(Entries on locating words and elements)
--- Start ---

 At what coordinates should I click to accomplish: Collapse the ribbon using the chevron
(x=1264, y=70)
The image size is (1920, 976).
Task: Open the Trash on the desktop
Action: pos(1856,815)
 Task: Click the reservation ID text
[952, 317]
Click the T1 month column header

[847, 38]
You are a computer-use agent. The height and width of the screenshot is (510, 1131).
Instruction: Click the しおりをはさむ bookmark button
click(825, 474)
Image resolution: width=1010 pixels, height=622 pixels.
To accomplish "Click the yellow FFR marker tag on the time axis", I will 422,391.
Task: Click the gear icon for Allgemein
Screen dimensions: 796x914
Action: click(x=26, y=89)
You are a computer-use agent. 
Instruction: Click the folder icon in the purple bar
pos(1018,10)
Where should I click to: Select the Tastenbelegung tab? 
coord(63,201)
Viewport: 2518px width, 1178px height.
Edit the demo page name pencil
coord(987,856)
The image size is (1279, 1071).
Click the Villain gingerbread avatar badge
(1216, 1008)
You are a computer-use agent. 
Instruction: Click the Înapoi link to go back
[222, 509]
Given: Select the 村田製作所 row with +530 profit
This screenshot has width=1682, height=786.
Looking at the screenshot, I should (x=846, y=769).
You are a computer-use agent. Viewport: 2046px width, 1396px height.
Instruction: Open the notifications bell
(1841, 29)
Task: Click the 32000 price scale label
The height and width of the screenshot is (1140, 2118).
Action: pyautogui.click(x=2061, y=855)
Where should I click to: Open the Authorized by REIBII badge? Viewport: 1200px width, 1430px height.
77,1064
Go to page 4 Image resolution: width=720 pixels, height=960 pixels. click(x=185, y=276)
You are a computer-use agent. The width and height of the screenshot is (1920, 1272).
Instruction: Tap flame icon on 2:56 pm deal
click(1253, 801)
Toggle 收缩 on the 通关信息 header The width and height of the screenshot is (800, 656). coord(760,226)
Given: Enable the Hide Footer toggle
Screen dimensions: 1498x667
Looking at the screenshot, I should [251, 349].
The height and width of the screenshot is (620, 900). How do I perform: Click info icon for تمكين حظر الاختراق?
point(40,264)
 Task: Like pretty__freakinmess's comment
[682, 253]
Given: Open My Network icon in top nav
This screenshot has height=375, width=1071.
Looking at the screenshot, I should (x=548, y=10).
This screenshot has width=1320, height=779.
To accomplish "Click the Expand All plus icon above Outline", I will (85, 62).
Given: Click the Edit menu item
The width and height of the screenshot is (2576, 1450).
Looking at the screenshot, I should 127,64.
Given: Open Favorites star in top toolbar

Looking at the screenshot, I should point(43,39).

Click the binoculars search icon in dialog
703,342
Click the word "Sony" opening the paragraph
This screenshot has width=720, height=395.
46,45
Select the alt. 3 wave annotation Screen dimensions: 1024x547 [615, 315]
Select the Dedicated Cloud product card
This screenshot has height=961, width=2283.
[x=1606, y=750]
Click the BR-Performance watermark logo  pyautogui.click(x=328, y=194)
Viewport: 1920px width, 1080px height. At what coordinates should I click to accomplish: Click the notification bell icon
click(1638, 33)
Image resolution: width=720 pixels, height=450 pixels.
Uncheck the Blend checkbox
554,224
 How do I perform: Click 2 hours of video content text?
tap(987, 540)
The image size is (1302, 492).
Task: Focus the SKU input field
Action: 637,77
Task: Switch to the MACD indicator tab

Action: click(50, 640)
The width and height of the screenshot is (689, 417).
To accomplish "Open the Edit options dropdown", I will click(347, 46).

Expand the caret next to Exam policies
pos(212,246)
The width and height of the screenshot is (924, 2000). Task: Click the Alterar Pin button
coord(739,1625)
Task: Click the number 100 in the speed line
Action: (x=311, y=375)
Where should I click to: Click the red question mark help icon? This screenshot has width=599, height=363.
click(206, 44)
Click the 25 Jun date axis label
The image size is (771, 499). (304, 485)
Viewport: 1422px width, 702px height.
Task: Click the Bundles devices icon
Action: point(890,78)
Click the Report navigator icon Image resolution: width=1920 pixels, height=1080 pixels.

--- End ---

• WORK TO COMPLETE: Count the lines in the entries above that contain the word "Expand" with matching case, and reply with the number alone.

• RESPONSE TO THE TASK: 2